Cabrera nació en Armstrong, un pueblo santafesino de apenas dos mil habitantes, a 90 kilómetros de Rosario, el 2 de abril de 1919. Fue el cuarto de seis hijos de Claro Cabrera y Juana Gómez. Quisieron anotarlo como Delfor, pero el empleado del registro civil se equivocó y quedó Delfo para siempre. El día que nació, su padre plantó un naranjo, una ceremonia repetida ante la llegada de cada hijo. De familia humilde, Delfo solía recorrer las polvorientas calles de su pueblo cubriendo la distancia que separaba su hogar (“La casa de los Naranjos”, decían los vecinos) de los lugares en los que conseguiría alguna changa. Así se fue forjando su futuro de corredor. Cuentan que en su infancia Cabrera solía decirle a su madre: “Yo voy a ser como Zabalita”, por Juan Carlos Zabala, quien se había consagrado campeón olímpico en Los Angeles, curiosamente también un 7 de agosto. Sus progresos como atleta lo llevaron a Buenos Aires. Lo federaron en San Lorenzo de Almagro y, bajo las ordenes de Francisco Mura, tal vez el más brillante maestro del atletismo nacional, empezaron a llegar las conquistas locales, sudamericanas y panamericanas.

No participaba en competencias de largo aliento, sus actuaciones regulares no pasaban de los 10 kilómetros y no tuvo mucha suerte en la maratón de El Gráfico de fines del 47, porque se acalambraba seguido, pero siguió entrenando con tenacidad porque quería ser parte del equipo olímpico del año siguiente. En una de las pruebas selectivas llegó segundo detrás del fondista mendocino Eusebio Guiñez, y entró. Ellos dos más el porteño Armando Sensini fueron los elegidos para la maratón. Los calambres eran producto de su mala alimentación y la imposibilidad de una rutina adecuada porque a veces, en su trabajo de bombero, debía cumplir turnos de 24 horas. Tres semanas en barco no eran lo más indicado para mejorar la preparación de los tres argentinos inscriptos en la maratón. Las tibias esperanzas de una medalla estaban puestas en Guiñez y Sensini cuando se largó la carrera, con 41 participantes, a las tres de la tarde de un día infernal. El consejo de Francisco Mura para Cabrera fue que no forzara la marcha, que no se dejara llevar por el impulso de ser un corredor acostumbrado a las distancias cortas. Cumplida la mitad de la prueba lideraba el belga Gailly y los tres argentinos se entreveraban en el pelotón de escoltas. Guiñez se fue quedando, Sensini también y Cabrera se dio cuenta en los tramos finales que podía acariciar una medalla.
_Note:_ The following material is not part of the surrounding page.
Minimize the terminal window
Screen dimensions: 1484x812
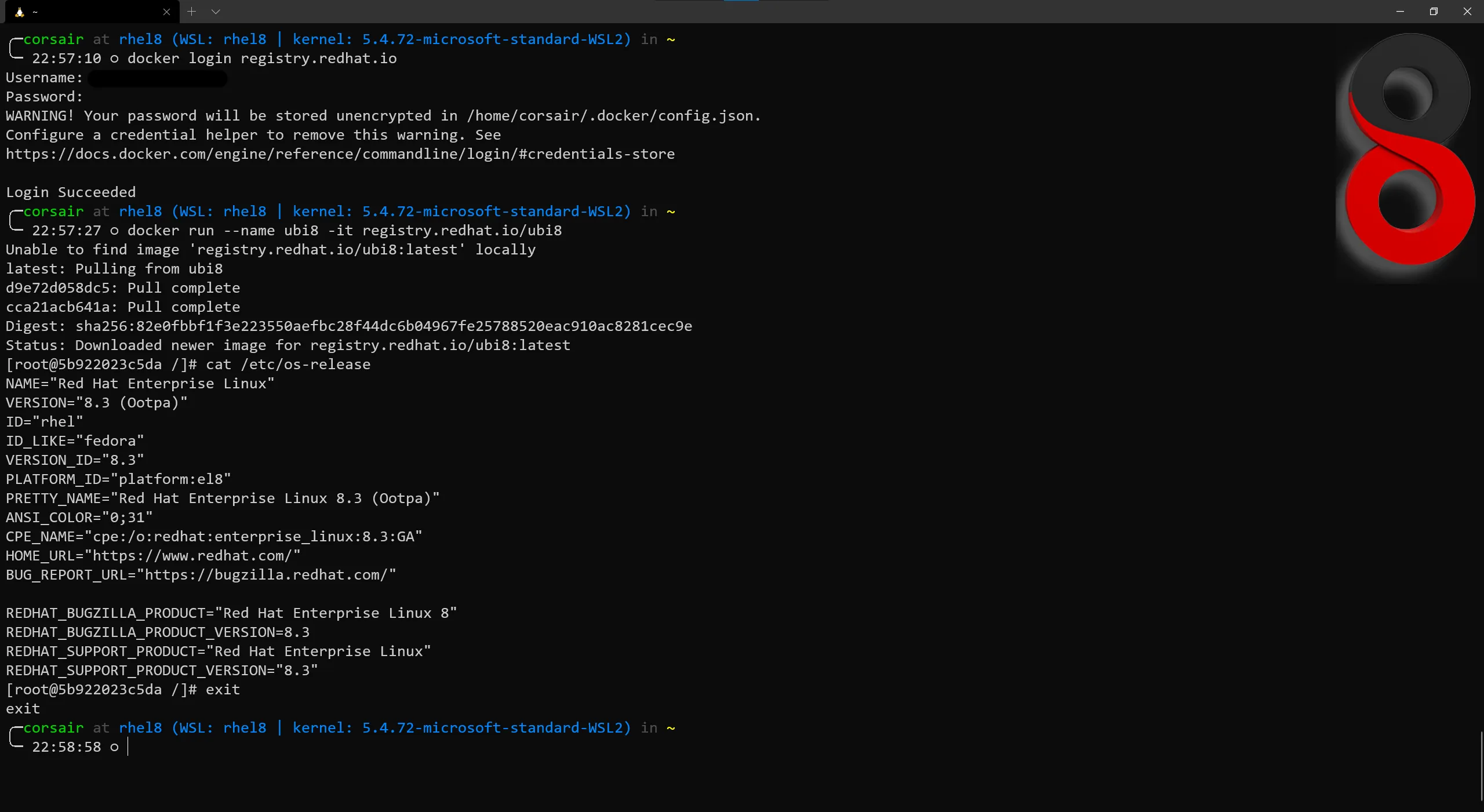point(1400,12)
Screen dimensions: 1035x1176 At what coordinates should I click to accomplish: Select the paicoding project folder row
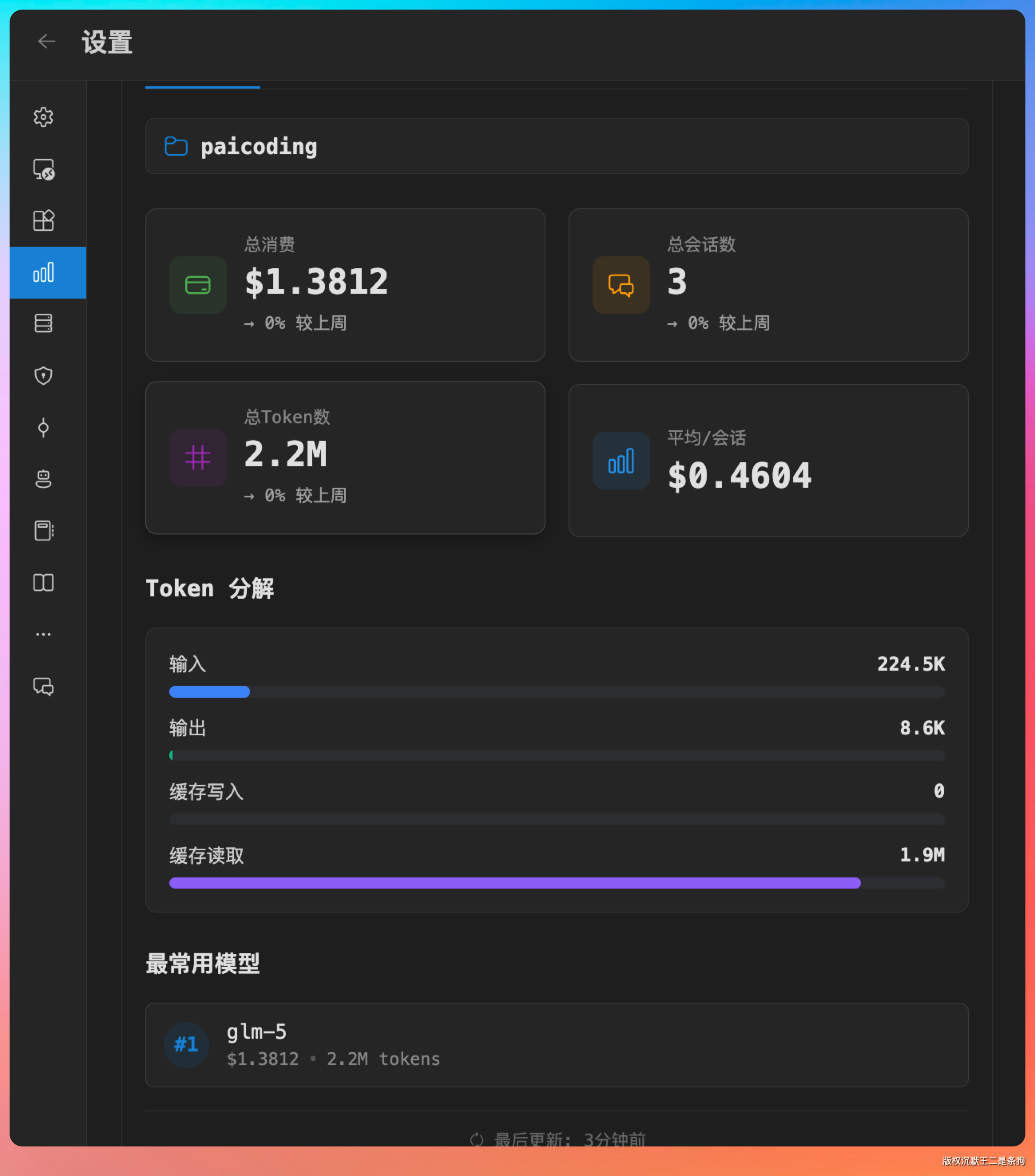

El belga le llevaba treinta metros de ventaja cuando entró al estadio, pero él ya se había dado cuenta que era posible y cuando sobrepasó la línea de su rival se sintió más entero que nunca y se fue derechito hacia su destino de gloria. Unos minutos más tarde pudo abrazarse con Guiñez que terminó quinto y con Sensini que alcanzó el noveno lugar. Tres argentinos en los primeros diez puestos, una postal irrepetible.

Cabrera con el número 233 en el pecho, cifra inmortalizada para el deporte argentino.

Cuatro años más tarde, el campeón fue el abanderado de la delegación en Helsinki y en la maratón bajó ocho minutos su marca, pero terminó sexto en la prueba que ganó el checo Emile Zatopek, la “Locomotora Humana”. El sueño de participar de los Juegos de Melbourne en el 56 se lo truncó la autodenominada Revolución Libertadora del 55.  Y como estaba tan identificado con el peronismo además de proscribirlo como deportista, primero lo dejaron cesante en su trabajo y luego lo confinaron a una tarea de pincha papeles en el Jardín Botánico. Con los años se recibió de profesor de educación física y acomodó un poco sus días, pero siempre con el gusto amargo de haber sido marginado durante años.

Murió trágicamente, un día como hoy, el 2 de agosto de 1981, en un accidente automovilístico en el kilómetro 187 de la Ruta 5 cuando regresaba de un homenaje en la ciudad de Lincoln. Dijeron que el choque había sido provocado por una mala maniobra suya, pero la causa se reabrió en democracia y quedó claro que todo había sido responsabilidad de un funcionario de la dictadura.

La medalla de Cabrera fue el último gran logró del atletismo nacional. Diría el locutor de Sucesos Argentinos: “Es menester que lo recordemos como lo que fue, un cabal campeón, que vivirá eternamente en el corazón del deporte argentino”.